We conclude the following:

• Performing a comprehensive convergence study of both the lubricant film pressure and the bearing surface deformation calculations is crucial to achieving accurate and converged solutions of (soft) EHL simulations. A convergence study assists with the selection of the discretization/mesh size and convergence criterion for a chosen convergence metric to minimize the computational cost of the simulations. The accuracy of (soft) EHL simulations of textured bearing surfaces increases with an increasing number of nodes and decreasing convergence criterion because a small spacing between nodes and a sufficient number of successive iterations are required to accurately resolve the gradients and reduce the error in both finite difference and finite element simulations of the lubricant film pressure and the bearing surface deformation, respectively. Additionally, the computational cost of the simulations increases with an increasing number of nodes and decreasing convergence criterion because more successive iterations are required to achieve convergence.
• Specific to (soft) EHL simulations of textured bearing surfaces, we determine that the number of nodes per unit cell, required to achieve convergence of the lubricant film pressure, increases with an increasing texture aspect ratio and increasing flow factor. This is because the lubricant film pressure increases with an increasing texture aspect ratio and increasing flow factor, which requires a finer grid and, thus, more nodes per unit cell to accurately resolve the pressure gradients.
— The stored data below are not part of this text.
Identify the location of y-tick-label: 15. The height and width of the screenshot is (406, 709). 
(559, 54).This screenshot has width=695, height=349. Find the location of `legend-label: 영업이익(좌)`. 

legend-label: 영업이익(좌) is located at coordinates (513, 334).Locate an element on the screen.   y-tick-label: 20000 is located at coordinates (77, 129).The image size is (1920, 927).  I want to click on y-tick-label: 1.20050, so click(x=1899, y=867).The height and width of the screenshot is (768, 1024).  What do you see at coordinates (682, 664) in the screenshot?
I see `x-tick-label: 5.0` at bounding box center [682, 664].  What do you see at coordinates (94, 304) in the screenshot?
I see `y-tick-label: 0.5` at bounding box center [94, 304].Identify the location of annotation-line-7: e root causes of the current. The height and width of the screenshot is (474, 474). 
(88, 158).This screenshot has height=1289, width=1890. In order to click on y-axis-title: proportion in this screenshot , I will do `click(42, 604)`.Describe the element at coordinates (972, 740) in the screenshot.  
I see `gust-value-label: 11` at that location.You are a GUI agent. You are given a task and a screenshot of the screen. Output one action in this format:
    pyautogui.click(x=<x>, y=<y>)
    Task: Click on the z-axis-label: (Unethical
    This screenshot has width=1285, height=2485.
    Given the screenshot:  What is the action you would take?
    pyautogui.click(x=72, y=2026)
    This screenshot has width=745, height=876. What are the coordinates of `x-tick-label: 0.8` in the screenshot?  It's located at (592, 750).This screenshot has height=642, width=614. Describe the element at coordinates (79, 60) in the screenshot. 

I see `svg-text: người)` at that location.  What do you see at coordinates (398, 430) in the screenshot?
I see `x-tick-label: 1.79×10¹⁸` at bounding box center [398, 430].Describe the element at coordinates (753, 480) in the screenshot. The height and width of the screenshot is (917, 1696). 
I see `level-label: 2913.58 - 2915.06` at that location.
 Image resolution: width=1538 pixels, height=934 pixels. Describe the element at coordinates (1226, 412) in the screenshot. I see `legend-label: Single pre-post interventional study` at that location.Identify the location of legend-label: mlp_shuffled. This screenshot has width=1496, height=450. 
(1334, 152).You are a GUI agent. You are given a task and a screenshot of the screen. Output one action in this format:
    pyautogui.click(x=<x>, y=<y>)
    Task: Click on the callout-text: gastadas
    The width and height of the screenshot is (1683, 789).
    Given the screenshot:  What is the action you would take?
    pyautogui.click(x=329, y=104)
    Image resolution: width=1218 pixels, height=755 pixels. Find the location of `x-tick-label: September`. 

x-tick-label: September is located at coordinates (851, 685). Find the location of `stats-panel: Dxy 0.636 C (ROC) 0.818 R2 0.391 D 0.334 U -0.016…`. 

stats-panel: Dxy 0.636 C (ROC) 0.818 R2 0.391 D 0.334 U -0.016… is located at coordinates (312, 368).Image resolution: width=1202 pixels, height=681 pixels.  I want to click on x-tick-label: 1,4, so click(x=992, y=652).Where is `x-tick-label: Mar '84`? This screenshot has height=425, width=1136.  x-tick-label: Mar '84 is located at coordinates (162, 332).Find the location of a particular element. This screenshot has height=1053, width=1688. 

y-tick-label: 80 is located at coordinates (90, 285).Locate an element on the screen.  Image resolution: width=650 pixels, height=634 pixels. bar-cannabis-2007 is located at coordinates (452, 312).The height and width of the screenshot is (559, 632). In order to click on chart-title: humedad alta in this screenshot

• The choice of cavitation algorithm affects the convergence of the lubricant film pressure simulations. Specifically, the half-Sommerfeld cavitation algorithm requires the most nodes per unit cell and smallest convergence criterion, increasing the number of successive iterations by an order of magnitude compared to the Reynolds and JFO cavitation algorithms. The JFO cavitation algorithm requires fewer nodes per unit cell, yet it still requires more successive iterations for convergence than the Reynolds cavitation algorithm because of the additional complexity of simultaneously solving the lubricant film pressure and the fractional film content.